Required work:
Collect each line of the entries that holds the string "will".

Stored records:
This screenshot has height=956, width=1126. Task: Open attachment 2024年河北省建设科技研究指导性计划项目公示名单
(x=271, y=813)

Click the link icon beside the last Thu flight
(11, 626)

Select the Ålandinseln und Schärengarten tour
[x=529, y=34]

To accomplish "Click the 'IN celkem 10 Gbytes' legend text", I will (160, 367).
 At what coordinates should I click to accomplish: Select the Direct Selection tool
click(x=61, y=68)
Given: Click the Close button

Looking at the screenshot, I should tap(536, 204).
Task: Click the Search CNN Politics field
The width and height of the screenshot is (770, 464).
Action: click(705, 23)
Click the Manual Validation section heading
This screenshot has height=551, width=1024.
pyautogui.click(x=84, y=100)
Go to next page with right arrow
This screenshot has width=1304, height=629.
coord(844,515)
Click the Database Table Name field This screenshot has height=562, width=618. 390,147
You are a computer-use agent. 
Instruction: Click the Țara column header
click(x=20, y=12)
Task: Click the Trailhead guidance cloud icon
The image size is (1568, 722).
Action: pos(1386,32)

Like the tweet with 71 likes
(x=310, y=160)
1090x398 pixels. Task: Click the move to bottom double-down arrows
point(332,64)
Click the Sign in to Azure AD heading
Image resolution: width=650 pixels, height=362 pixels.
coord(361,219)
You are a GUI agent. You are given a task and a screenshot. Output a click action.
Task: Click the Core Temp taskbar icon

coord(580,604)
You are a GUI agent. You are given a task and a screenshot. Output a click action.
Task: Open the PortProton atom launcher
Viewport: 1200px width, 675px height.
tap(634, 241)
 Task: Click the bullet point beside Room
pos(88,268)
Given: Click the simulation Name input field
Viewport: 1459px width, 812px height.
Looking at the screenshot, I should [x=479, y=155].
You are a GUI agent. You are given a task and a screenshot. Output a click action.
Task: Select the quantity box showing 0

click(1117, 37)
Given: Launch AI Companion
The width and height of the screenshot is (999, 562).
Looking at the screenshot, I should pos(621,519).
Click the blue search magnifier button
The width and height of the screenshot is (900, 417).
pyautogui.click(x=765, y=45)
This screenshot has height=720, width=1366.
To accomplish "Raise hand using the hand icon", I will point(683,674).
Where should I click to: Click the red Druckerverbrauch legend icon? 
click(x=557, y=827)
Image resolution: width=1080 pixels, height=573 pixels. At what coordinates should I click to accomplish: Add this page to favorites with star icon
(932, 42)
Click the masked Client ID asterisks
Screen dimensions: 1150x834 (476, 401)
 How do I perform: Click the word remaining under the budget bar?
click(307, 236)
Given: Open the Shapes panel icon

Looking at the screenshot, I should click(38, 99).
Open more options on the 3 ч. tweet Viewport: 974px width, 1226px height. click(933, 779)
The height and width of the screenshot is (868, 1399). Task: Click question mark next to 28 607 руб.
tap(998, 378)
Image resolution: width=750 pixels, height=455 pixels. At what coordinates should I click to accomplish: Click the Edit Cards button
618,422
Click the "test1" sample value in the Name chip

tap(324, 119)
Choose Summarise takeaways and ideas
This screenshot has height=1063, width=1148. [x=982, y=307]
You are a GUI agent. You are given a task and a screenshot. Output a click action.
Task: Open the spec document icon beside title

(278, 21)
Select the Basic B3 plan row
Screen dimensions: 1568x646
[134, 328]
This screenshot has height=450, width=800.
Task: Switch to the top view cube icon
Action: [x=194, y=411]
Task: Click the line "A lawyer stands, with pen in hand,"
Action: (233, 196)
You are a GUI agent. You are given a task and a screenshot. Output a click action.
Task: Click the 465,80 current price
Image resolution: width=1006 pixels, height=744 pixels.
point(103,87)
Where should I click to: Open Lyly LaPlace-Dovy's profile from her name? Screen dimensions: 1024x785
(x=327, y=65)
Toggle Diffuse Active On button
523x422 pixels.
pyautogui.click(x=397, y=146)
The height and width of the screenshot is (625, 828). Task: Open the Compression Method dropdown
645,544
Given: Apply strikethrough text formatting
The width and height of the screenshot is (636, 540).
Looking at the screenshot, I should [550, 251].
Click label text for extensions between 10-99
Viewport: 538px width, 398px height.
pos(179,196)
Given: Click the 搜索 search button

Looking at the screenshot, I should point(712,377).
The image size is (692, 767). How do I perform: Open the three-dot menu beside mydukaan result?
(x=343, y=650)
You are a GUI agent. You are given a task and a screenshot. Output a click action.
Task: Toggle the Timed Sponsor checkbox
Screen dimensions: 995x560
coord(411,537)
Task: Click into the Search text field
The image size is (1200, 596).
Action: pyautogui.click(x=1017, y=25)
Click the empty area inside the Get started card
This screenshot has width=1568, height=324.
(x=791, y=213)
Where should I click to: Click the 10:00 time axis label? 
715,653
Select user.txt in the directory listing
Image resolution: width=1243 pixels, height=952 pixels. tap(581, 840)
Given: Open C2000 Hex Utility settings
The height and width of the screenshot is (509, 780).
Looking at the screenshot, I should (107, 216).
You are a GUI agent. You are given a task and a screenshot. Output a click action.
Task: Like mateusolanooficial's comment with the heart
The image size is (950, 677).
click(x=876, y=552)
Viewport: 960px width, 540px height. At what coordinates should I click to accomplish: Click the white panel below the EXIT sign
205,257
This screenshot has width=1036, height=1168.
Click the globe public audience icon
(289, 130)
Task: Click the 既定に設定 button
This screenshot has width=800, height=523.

Solution for this problem:
To accomplish "Click the 'IN celkem 10 Gbytes' legend text", I will (160, 367).
To accomplish "Raise hand using the hand icon", I will point(683,674).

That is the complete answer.